Herr Stockhoff, es ist Ihre zweite Legislaturperiode als Bürgermeister in Dorsten und somit auch als Vorsitzender des Stadtrates. Was ist anders als in der ersten Amtsperiode?

Unter Corona-Bedingungen war der Start deutlich anders als 2014: Über ein Jahr kannte man sich nur mit Maske und auf Abstand. Keine gute Voraussetzung für ein konstruktives Miteinander. In Dorsten war es zum Glück anders. Wir haben den konstruktiven politischen Schlagabtausch und die Corona-Maßnahmen gut unter einen Hut bekommen.

Ich bin froh, dass seit 2022 auch das persönliche Kennenlernen der Ratskolleginnen und Ratskollegen endlich möglich ist. In der Sache kann man am ehesten hart ringen, wenn man eine gute persönliche Ebene miteinander pflegt. Die Haushaltsberatungen in 2022 haben eindrucksvoll bewiesen, dass es fast allen Ratskolleginnen und Ratskollegen am Ende um die Sache geht. Für mich kann ich sagen, dass ich inzwischen manche Ratsdiskussion mit mehr Gelassenheit annehme.

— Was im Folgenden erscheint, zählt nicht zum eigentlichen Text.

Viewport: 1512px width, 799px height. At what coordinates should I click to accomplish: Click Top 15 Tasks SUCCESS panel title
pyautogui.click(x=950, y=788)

Der Stadtrat hat seit November 2020 sechs Fraktionen. Macht das das „Regieren“ für den Bürgermeister komplizierter, zumal ja auch viele Neulinge im Rat sind?

Hier stelle ich keine Veränderung zu 2014 bis 2020 fest. Zugegeben, der Ton ist aufgrund einer Partei der extremen Rechten an manchen Stellen rauer geworden. Ich bin froh, dass die anderen Parteien dies nicht übernommen haben. Sogar die Satirepartei „Die Partei“ in Fraktionsgemeinschaft mit „Die Linke“ lässt den einen oder anderen ernsthaften Antrag erkennen.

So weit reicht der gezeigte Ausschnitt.